Differential PKC Isoform Regulation of KATP Channel Trafficking and Function

Abstract

Pancreatic ATP sensitive potassium (KATP) channels play an important role in insulin secretion, linking the metabolic state and excitability of the beta cell. KATP channel function is under complex regulation by protein kinase C (PKC) with both activation and inhibition reported. To address this apparent contradiction we have employed a range of cell biological, electrophysiological and biochemical techniques to elucidate the mechanisms of PKC regulation of pancreatic KATP channels. Acute PKC activation (5 min) led to a large increase in KATP currents recorded from HEK cells stably expressing Kir6.2 and SUR1. This increase in currents was accompanied by increased colocalisation of KATP channels with classical PKC isoforms and was sensitive to inhibition by the classical PKC inhibitor Go6976. Prolonged (1 hour) activation of PKC however led to a significant reduction in KATP channel currents accompanied by a loss of channels from the cell surface and an increase in their lysosomal degradation.

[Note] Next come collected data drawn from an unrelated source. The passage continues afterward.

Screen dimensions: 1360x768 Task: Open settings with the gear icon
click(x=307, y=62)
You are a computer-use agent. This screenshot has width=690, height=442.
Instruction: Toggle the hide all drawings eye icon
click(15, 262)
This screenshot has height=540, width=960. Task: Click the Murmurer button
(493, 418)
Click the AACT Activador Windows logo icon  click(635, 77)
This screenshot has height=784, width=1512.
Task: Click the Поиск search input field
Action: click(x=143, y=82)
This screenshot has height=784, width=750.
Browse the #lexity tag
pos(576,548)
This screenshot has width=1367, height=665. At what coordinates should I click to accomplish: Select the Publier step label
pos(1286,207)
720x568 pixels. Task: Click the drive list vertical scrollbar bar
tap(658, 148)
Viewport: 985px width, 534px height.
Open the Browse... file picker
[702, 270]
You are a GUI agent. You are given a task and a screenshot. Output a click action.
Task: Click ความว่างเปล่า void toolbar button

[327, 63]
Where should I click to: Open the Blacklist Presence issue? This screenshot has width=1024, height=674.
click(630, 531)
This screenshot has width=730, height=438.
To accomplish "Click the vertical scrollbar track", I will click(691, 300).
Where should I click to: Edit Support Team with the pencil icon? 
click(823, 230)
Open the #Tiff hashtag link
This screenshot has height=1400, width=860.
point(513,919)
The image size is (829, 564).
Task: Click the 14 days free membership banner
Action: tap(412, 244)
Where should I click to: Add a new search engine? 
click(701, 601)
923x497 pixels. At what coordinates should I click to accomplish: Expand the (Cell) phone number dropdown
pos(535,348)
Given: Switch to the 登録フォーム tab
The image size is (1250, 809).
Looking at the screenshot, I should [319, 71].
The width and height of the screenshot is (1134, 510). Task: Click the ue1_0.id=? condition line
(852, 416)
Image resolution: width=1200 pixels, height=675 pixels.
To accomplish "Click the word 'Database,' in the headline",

Decreased KATP channel surface expression was not sensitive to Go6976 indicating novel PKC isoforms. Both dominant negative PKC epsilon and PKC epsilon inhibiting peptides were able to inhibit the PKC mediated decrease in channel surface density. These data suggest that classical and novel PKC isoforms differentially regulate the function and trafficking of pancreatic KATP channels comprising Kir6.2 and SUR1. Further work is underway to assess the physiological significance of differential PKC isoform activation following pancreatic beta cell stimulation.This work is supported by the Medical Research Council, UK.